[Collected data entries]
################
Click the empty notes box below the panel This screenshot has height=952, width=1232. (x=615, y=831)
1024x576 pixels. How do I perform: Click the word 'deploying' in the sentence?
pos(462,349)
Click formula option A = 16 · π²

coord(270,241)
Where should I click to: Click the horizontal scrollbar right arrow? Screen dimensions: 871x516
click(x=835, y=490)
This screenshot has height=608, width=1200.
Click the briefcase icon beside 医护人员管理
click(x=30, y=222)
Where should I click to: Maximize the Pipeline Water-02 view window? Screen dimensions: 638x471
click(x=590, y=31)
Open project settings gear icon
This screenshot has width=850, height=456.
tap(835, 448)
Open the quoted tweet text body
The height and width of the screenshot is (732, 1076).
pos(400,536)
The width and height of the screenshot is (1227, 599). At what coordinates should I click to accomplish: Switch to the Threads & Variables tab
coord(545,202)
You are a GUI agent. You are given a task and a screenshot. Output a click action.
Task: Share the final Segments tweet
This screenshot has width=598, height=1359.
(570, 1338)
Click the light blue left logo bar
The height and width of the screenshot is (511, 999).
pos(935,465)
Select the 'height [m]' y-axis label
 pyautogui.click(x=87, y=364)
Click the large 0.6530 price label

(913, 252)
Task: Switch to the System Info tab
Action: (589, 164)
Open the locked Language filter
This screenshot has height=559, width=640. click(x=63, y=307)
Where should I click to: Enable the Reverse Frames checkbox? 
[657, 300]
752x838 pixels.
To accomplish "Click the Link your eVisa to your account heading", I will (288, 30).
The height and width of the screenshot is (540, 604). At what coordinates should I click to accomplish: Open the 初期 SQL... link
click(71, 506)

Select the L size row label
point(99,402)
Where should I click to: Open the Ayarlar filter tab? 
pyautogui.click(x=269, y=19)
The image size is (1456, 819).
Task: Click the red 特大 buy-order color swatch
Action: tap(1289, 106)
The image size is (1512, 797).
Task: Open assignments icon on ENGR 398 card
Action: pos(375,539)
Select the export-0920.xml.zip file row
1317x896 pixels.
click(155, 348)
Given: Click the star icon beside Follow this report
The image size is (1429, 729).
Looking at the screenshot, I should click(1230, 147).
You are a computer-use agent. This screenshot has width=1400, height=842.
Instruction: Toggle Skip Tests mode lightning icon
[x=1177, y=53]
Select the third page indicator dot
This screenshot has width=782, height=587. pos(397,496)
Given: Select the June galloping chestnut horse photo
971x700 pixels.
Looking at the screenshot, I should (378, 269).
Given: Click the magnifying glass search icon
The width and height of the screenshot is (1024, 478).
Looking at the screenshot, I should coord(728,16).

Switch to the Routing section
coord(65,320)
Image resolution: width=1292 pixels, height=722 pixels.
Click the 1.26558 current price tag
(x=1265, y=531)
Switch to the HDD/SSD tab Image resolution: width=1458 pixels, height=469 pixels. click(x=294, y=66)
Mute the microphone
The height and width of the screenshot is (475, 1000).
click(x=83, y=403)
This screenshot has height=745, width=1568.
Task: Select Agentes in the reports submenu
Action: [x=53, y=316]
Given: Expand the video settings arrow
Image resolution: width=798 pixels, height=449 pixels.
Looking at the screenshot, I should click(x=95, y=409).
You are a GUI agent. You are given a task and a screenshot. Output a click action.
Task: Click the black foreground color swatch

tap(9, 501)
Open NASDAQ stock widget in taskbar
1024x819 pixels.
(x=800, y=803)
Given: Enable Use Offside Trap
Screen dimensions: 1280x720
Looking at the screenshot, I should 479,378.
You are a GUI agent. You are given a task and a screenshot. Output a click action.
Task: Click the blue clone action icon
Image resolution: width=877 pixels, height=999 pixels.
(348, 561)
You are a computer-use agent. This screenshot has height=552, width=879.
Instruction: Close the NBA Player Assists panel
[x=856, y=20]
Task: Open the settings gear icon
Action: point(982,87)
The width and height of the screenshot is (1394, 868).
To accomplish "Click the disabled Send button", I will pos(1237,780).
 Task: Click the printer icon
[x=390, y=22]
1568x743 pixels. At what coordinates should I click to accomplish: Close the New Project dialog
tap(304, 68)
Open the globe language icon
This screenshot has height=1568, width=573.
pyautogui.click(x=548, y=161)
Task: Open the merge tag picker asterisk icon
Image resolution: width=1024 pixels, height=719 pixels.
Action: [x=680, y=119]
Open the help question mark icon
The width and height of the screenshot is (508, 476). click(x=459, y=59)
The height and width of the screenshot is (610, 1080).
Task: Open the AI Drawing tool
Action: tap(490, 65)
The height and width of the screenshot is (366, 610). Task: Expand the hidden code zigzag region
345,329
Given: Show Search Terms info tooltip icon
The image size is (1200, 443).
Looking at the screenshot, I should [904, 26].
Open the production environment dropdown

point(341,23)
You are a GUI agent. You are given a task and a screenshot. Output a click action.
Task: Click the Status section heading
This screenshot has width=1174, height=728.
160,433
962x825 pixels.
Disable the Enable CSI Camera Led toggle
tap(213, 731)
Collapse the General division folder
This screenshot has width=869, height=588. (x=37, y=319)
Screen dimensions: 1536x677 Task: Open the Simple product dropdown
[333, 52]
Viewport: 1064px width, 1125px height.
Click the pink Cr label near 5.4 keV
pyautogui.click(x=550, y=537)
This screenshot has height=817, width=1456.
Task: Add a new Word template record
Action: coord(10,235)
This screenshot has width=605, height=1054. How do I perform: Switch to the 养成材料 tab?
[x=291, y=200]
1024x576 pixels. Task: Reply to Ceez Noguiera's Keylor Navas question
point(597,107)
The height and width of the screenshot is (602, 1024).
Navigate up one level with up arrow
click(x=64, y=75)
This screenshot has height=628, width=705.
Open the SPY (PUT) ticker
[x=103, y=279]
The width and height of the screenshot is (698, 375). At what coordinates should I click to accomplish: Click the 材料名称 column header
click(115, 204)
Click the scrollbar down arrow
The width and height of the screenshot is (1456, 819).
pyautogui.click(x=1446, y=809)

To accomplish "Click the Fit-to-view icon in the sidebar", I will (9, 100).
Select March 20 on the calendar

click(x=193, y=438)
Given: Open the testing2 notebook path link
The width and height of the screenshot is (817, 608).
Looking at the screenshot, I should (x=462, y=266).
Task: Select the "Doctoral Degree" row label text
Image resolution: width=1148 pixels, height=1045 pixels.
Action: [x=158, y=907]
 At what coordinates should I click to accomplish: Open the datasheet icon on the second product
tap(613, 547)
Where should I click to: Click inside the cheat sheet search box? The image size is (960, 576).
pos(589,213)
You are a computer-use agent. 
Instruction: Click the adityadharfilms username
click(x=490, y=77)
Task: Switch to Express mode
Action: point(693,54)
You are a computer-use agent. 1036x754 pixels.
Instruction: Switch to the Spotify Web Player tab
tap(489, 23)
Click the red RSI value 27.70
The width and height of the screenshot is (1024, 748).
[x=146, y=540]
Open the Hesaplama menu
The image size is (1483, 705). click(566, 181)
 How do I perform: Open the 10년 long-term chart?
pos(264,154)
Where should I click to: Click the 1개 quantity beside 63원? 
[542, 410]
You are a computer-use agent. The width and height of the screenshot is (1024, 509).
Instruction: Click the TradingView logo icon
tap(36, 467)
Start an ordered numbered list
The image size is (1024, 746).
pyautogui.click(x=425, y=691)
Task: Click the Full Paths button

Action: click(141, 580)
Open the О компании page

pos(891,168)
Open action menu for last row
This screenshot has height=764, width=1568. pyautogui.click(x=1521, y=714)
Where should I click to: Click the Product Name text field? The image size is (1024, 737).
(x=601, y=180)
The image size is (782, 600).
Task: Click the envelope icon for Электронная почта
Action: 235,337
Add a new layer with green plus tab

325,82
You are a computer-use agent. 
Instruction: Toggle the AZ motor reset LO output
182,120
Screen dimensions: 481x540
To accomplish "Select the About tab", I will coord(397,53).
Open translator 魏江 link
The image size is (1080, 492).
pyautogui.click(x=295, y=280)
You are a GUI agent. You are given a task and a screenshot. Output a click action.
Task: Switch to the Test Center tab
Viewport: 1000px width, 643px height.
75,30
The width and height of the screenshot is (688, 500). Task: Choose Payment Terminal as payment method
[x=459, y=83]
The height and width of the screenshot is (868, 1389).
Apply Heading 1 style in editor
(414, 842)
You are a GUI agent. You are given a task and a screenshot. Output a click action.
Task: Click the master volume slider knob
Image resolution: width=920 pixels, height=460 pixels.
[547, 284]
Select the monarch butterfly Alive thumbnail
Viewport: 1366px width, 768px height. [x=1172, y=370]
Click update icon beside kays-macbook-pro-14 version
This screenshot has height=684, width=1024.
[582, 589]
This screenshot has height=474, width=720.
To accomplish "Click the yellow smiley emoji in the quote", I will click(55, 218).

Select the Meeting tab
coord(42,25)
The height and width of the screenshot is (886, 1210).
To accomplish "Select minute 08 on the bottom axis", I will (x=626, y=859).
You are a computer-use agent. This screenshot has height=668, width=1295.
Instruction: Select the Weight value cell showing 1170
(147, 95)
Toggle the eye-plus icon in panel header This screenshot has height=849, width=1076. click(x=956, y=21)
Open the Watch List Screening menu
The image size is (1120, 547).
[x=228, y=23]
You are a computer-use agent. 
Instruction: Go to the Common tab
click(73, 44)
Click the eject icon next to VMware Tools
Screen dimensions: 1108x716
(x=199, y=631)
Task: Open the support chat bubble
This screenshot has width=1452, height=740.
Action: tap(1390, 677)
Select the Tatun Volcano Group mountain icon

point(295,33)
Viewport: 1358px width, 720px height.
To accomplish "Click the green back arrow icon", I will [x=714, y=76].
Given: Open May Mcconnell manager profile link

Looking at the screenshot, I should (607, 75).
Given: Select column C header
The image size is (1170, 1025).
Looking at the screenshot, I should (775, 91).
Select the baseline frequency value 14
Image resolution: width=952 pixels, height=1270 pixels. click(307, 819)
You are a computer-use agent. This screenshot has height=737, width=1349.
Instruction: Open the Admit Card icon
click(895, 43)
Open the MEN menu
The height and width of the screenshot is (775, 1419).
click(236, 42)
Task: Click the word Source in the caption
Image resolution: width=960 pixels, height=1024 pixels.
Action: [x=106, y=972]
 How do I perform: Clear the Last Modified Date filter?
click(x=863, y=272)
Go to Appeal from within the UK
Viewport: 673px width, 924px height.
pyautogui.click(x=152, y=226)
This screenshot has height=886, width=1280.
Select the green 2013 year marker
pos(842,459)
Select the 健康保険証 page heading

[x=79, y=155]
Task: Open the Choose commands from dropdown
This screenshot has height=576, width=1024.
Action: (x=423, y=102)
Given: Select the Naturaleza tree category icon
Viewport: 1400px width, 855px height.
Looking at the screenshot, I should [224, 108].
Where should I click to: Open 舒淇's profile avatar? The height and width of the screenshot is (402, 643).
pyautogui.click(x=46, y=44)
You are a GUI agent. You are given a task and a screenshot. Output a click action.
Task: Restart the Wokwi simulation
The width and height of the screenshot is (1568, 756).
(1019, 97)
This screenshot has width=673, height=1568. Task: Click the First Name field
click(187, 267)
################
EXERCISE REQUIREMENTS
Among the entries above, find the line with "has height=552, width=879." and the line with "962x825 pixels."; give again exactly these two lines and all lines between them.

EXERCISE RESULT
You are a computer-use agent. This screenshot has height=552, width=879.
Instruction: Close the NBA Player Assists panel
[x=856, y=20]
Task: Open the settings gear icon
Action: point(982,87)
The width and height of the screenshot is (1394, 868).
To accomplish "Click the disabled Send button", I will pos(1237,780).
 Task: Click the printer icon
[x=390, y=22]
1568x743 pixels. At what coordinates should I click to accomplish: Close the New Project dialog
tap(304, 68)
Open the globe language icon
This screenshot has height=1568, width=573.
pyautogui.click(x=548, y=161)
Task: Open the merge tag picker asterisk icon
Image resolution: width=1024 pixels, height=719 pixels.
Action: [x=680, y=119]
Open the help question mark icon
The width and height of the screenshot is (508, 476). click(x=459, y=59)
The height and width of the screenshot is (610, 1080).
Task: Open the AI Drawing tool
Action: tap(490, 65)
The height and width of the screenshot is (366, 610). Task: Expand the hidden code zigzag region
345,329
Given: Show Search Terms info tooltip icon
The image size is (1200, 443).
Looking at the screenshot, I should [904, 26].
Open the production environment dropdown

point(341,23)
You are a GUI agent. You are given a task and a screenshot. Output a click action.
Task: Click the Status section heading
This screenshot has width=1174, height=728.
160,433
962x825 pixels.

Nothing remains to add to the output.